If only they knew. I was the last person to see Charles and, while I had no active part in his disappearance, I also had no active part in preventing it. The terror of that night paralyzed me when action on my part could have perhaps changed the outcome of events, and it has followed me ever since. It is the reason why I cannot bear to look through a telescope anymore. It is the reason why, to the dismay of the national astronomy community, I retreated from active research and destroyed all of my records and Charles’s notes. I have often wondered if I acted correctly – after all, in pursuing the quiet life of a tenured Physics professor which I now lead, I have essentially acquiesced to slow down the intellectual progress of humanity by the mere fact that I have kept from it the fascinating conclusions that the mind of Charles Wentworth arrived upon, decades before Einstein became a household name.
Charles was indeed a genius. Though we were formally colleagues, I often felt more like an assistant in that mine was the responsibility of day-to-day logistics while he dedicated his days to fascinating sessions of pure logical thought and his nights to feverish experimentation and observation which could prove him right.
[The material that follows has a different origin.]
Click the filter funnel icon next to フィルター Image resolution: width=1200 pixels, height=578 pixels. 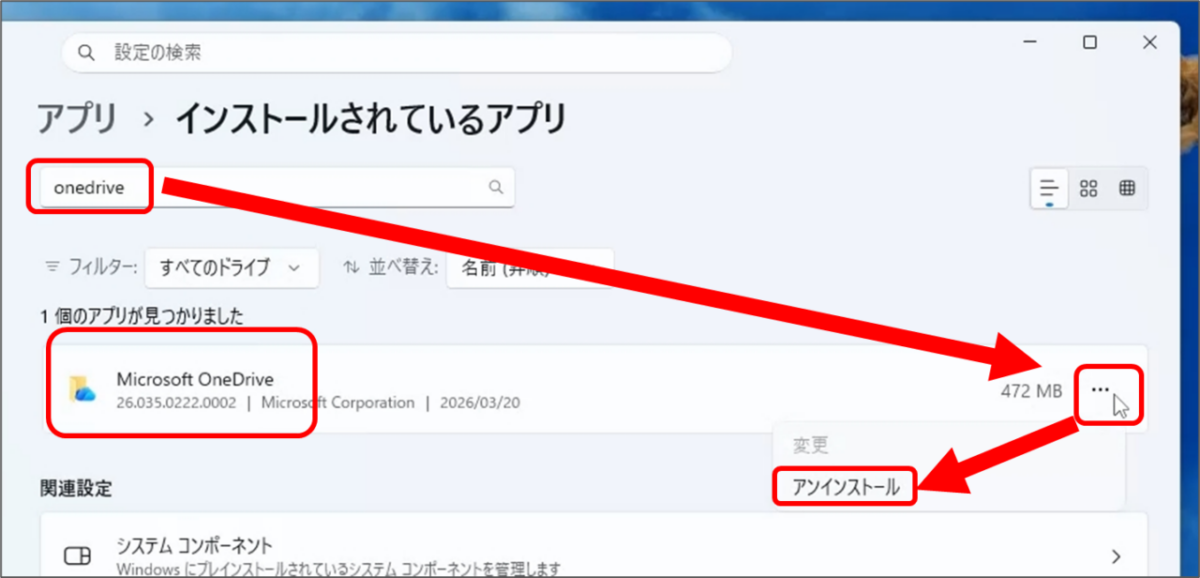pyautogui.click(x=51, y=267)
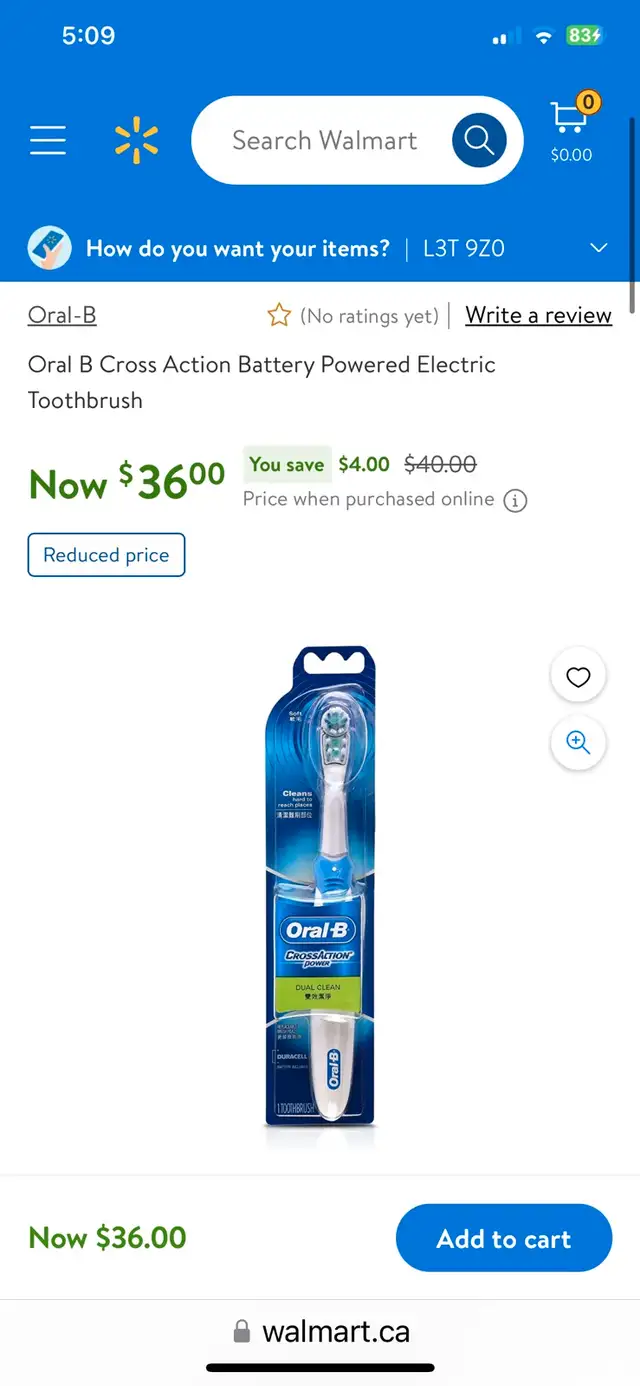Image resolution: width=640 pixels, height=1386 pixels.
Task: Tap the price info circle icon
Action: (x=515, y=500)
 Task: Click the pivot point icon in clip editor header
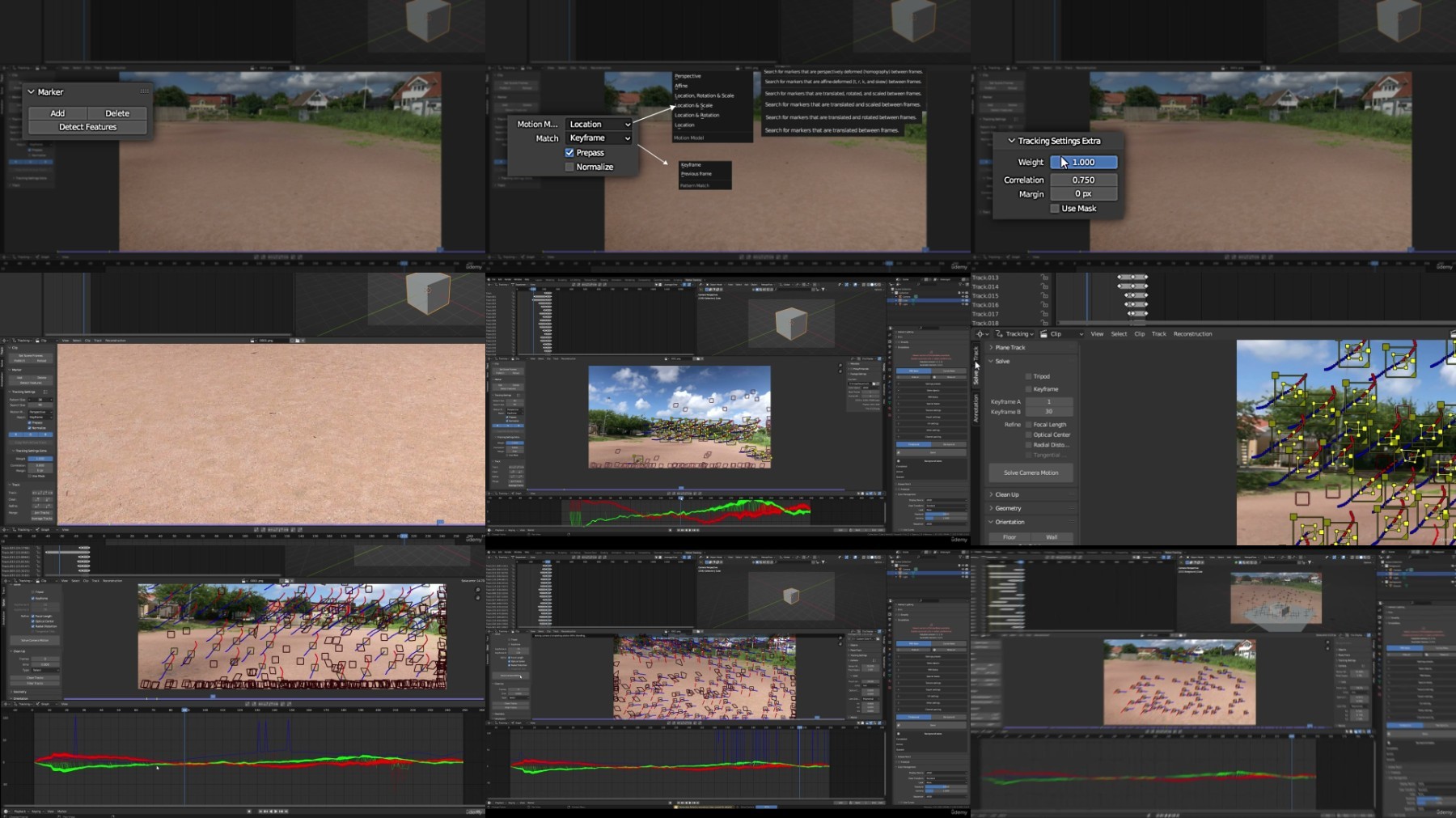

Had he not disappeared when he did, his findings would have been published and our understanding of the universe would have been advanced by at least two decades. His gifted mind appeared to be uniquely suited to peer through the often opaque veil that separates the inner workings of the universe from the understanding of the human mind. Using nothing more than mathematics and logic, he predicted certain things about the nature of what is now called space-time which would only later to be experimentally proven. Grimly do I remember the day I learned that Einstein’s concept of gravitational lensing had been proven by an observer on a ship out at sea during a total solar eclipse a few years ago. It had been possible, the article said, to see the light from a star directly behind the sun, because the sun’s mighty gravitational field bent the space around it such that light traveled in a straight line across it, but along a curved path from our perspective. Charles had predicted such a thing a long time ago. He even had a trip planned to Africa in order to witness a solar eclipse for himself and see whether his mathematical models were correct or not. He would have done it… Had that night never happened.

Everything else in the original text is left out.